Sir Francis was a thin man. He held himself straight, and his beard was perfectly clipped and combed. He had the sort of mouth that settles naturally into a slight downward curve, and eyes that seemed to show permanent, personal moral disapproval. His Queen called him her ‘Moor’, perhaps because of his reputation for scheming (attributed variously in Elizabethan times to Moors or Jews), coupled with his swarthy complexion and a fondness for wearing black. The historian William Camden labelled him ‘a sharp maintainer of the purer religion’, a fervent Protestant, if not a Puritan, who dedicated himself to the exposure of Catholic plots against the realm and believed ‘that devilish woman’ Mary, Queen of Scots, was a danger as long as she lived. Under the Catholic Mary Stuart he had fled England to study at the tolerant University of Padua, and was fluent in both Italian and French. In foreign affairs he was an ardent interventionist, advocating aggressively anti-Catholic policies. In this he was opposed to the conservative Lord Treasurer Lord Burghley, and by the Queen herself, who was unwilling to be drawn into a Protestant crusade that might unite Spain and France with Scotland, against her. But Elizabeth was certain of one thing about her ‘Moor’: only death would end his consuming loyalty. ‘Mr Secretary’ would adoringly, doggedly, dutifully perform her will, even if he disagreed. Disagreement was allowed. Sir Francis fearlessly argued his position, driving his monarch to outbursts of screaming fury, but, once a course was settled, he was a servant of the Queen, not an adviser.

The issue that most exercised Elizabeth, Lord Burghley, Sir Francis and his fellow hawk, the Queen’s current favourite, the Earl of Leicester, was the situation in the Low Countries, then the main battleground between Protestantism and Catholicism in Europe. In 1572, the same year as the St Bartholomew’s Day Massacre, the Protestant Dutch had seized part of their territories back from the occupying Spanish. After the Dutch Revolt, the northern provinces (roughly approximating to the Netherlands of today) had united in a Protestant bloc, while the southern part (much of which is now Belgium) was still controlled by Catholic Spain, which also ruled over much of Italy and had ambitions in France and England. Whilst the United Provinces in the north declared their independence, forces led by the Duke of Parma were conducting an increasingly successful reconquest of the Low Countries from the south. Walsingham and Leicester pressed for military intervention: in the Low Countries to help William of Orange against the Spanish, and in France to assist the Huguenots in their struggle against the pro-Spanish Guisards. If England did not help, reasoned the interventionists, this brought the prospect of direct Spanish invasion of the island even closer. The Queen demurred, and was supported in her reluctance by moderates, such as Lord Burghley, that ever-adroit, politically pliable kinsman of Eleanor Bull, a man who had served under both Catholic and Protestant queens, who carried a copy of Cicero and the Protestant Prayer Book in his pocket, but at home kept a certificate signed by the vicar of Wimbledon, proving he had attended Catholic mass under Mary, just in case.

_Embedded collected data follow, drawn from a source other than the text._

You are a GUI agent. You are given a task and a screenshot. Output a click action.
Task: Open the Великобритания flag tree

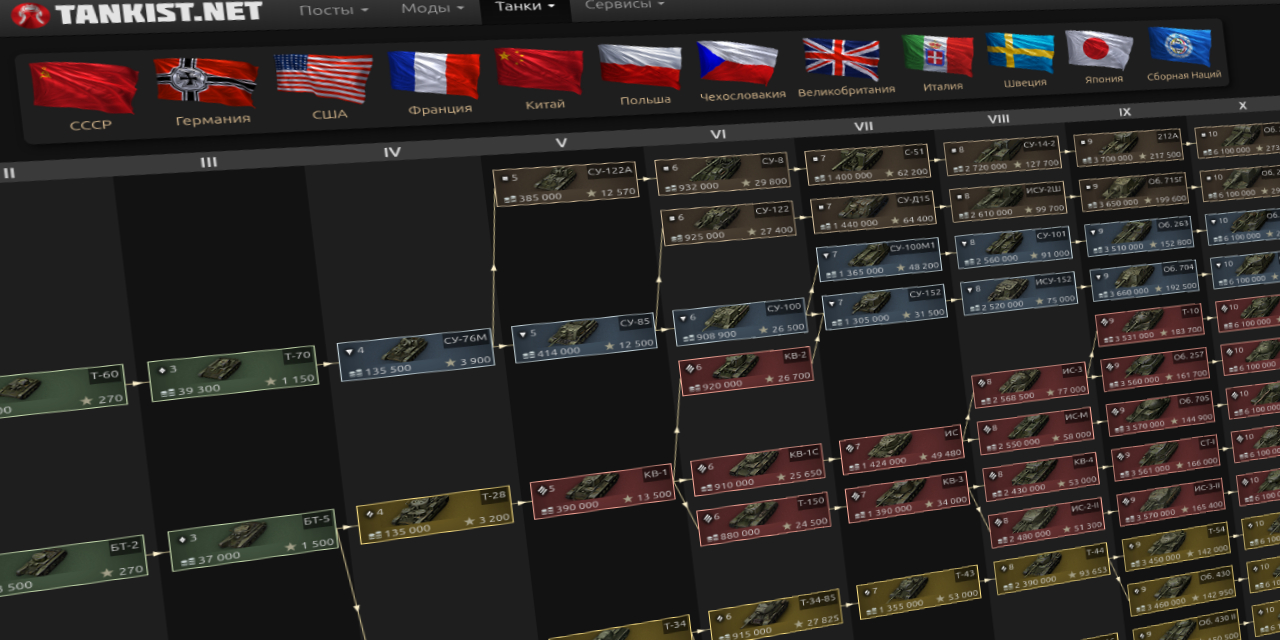[841, 59]
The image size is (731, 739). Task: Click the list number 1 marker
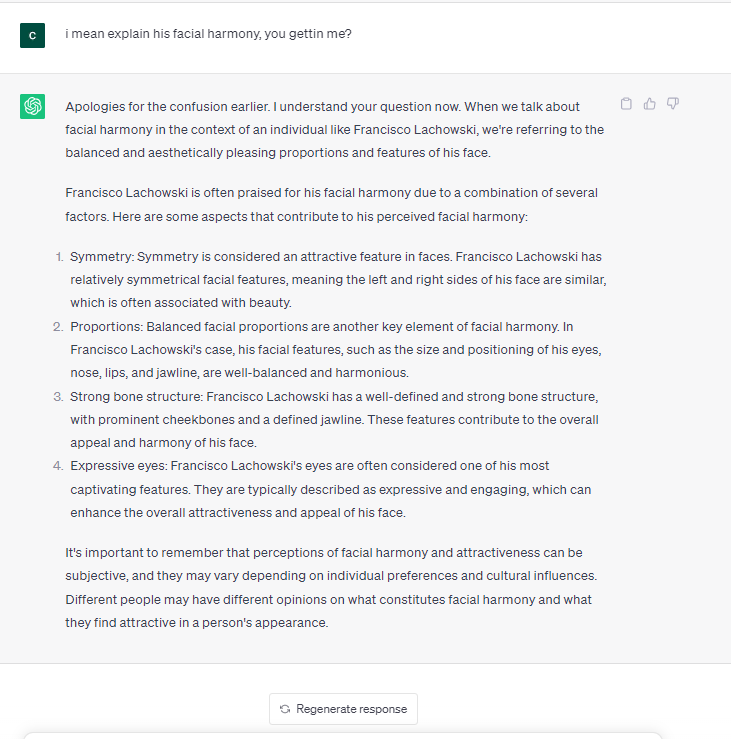58,257
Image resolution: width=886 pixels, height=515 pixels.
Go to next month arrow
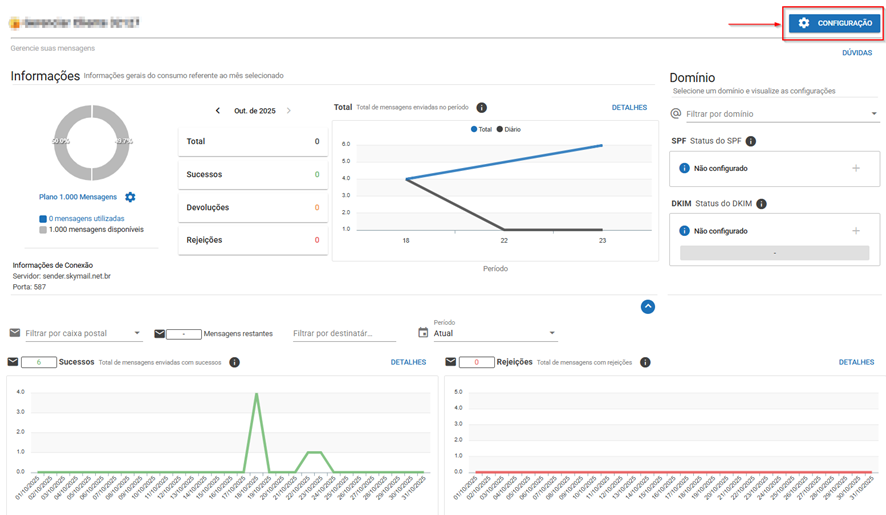289,111
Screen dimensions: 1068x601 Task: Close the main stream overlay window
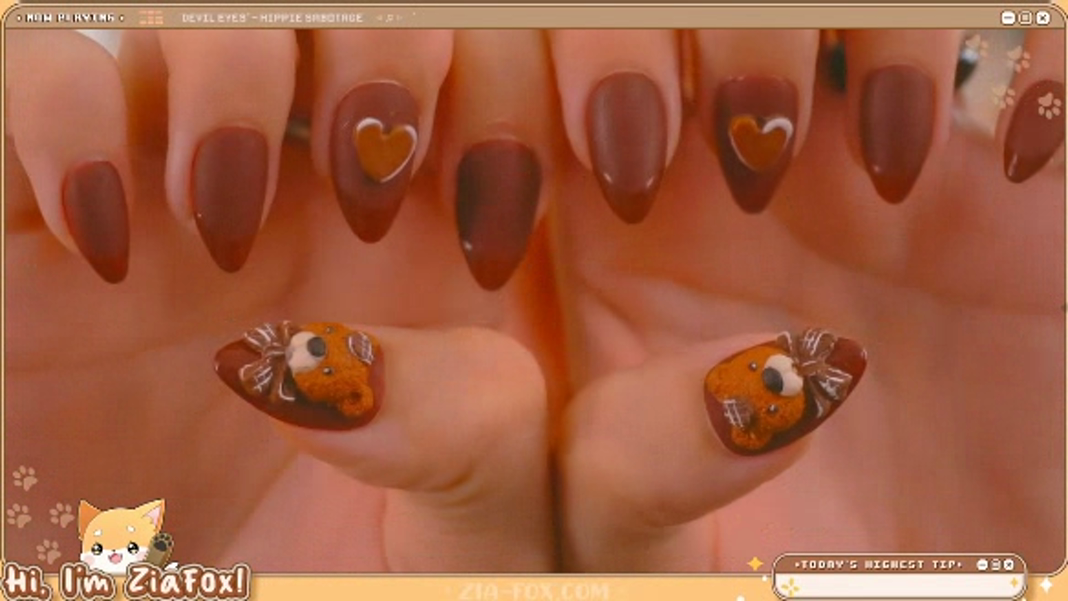(x=1043, y=18)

In 1578 Elizabeth had further complicated matters by entering into negotiations for marriage to François, Duke of Anjou, hoping, it seems, to ensure French help against the Spanish, and put a brake on those of her ministers pressurising for English involvement in the Low Countries. Though the duke was a Catholic, anti-Spanish feeling was feasibly strong enough for the French to be persuaded to aid the Dutch rebels, allowing England to side-step the conflict. In 1581, after some years of uncertainty, Elizabeth announced her intention to go ahead with the marriage. This horrified Walsingham, and caused alarm among the Protestant populace, who feared the consequences of a marriage to a Catholic prince (they had been down that road before with Mary I), and that England might become a satellite to a foreign Catholic power. So back home Elizabeth was having to prove her Protestant credentials. And the proof came in the persecution. Execution of Catholic priests began in 1577 and increased sharply from 1581. The Recusancy Act of 1581 upped penalties for absence from church services to £20 a month (about 500 times a workman’s daily wage).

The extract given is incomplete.